目を見開くラーロがやけにゆっくりと見える中、レンドールは手のひらの中の黒い瞳と視線を合わせていた。それも、無くなった右目で。
断られたラーロが諦めるはずもなく、しかしレンドールが彼を止める術もない。わずかばかりの時間の中で、お互いの結論が一致してしまった。
ラーロがその目を開ききる前に、レンドールは右手を開く。黒い瞳は迷いなくレンドールの空いた眼窩へと飛び込んだ。
ラーロの驚きの表情がさらに重なる。
「……レン!! 何してるの!!」
「だ……」
レンドールに掴みかかったラーロは背後からの声に振り返る。
「だめだ……レン、それ、は……!」
「きみ……」
「……エラリオ。
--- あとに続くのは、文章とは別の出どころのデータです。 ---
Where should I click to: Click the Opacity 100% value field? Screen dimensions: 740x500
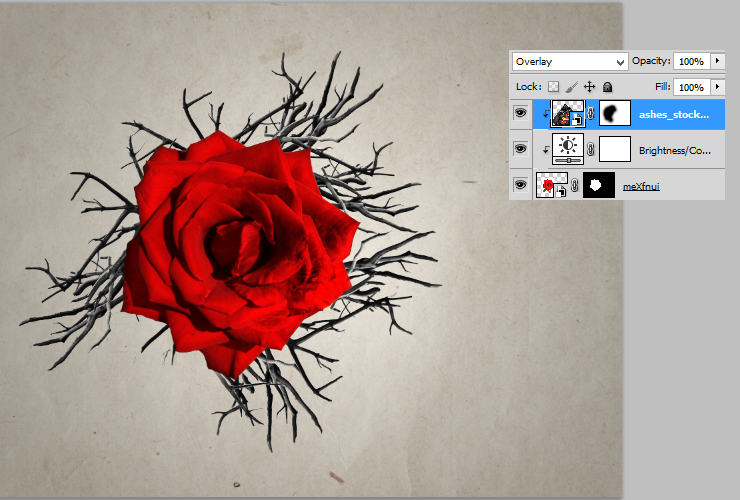pyautogui.click(x=691, y=61)
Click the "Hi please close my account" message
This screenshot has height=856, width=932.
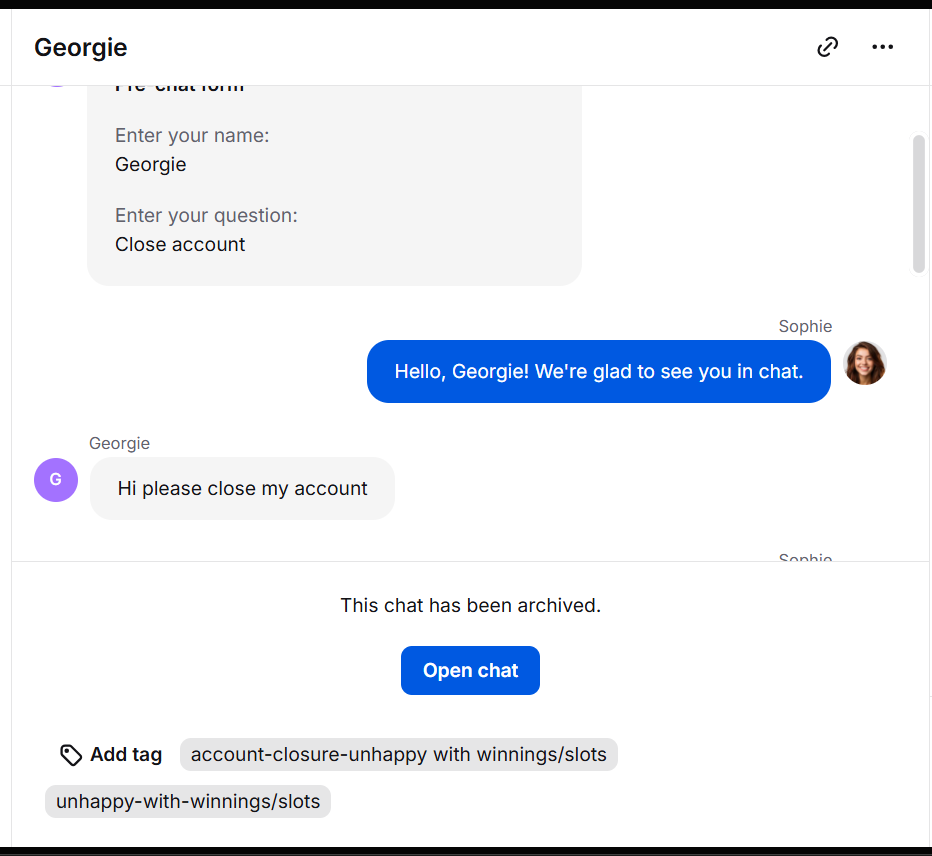(242, 489)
やっぱり、すげーじゃん。ちょっと、ねぼすけだったけど。俺が半分引き受ける……か、ら?」
レンドールの手足が震え始め、それは徐々に全身へと広がっていく。立っていられなくなって膝をつき、ラーロに見下ろされる形となる。
覚束ない足取りで、それでも急いでエラリオはやってくる。
「駄目なんだ。俺がここまでまがりなりにも大丈夫だったのは理由があって……お願いだ。戻してくれ。戻った瞬間に首を落とす隙くらいはできるから。そうしたら、谷に……!」
エラリオはレンドールとラーロに交互に視線を向けて哀願するようにそれぞれの服を掴む。
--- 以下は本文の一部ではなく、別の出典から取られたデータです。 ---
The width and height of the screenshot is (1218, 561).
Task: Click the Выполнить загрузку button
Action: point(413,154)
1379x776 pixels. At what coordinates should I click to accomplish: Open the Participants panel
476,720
どちらも何も答えないので、エラリオの手はレンドールの顔を持ち上げた。
「ごめん、レン。何度も」
朦朧としているのか、レンドールのお日様色の瞳もエラリオを映さない。黒い瞳を取り出すべくエラリオはその瞳に手を伸ばした。
その手が弾かれる。
「……え?」
ぎょろりと動いた瞳がエラリオを拒絶している。
「どうして……」
エラリオの目の周りに浮かぶ黒い痣と同じものが、根を伸ばすかのようにレンドールの瞳の周りにも現れ伸びていく。
「やめてくれ……! レン! レンドール!! 飲み込まれるな!!」
エラリオも陥ったからよくわかる。抗えるものではない。
エラリオは喉が破れるほどに叫んで、レンドールを抱え込んだ。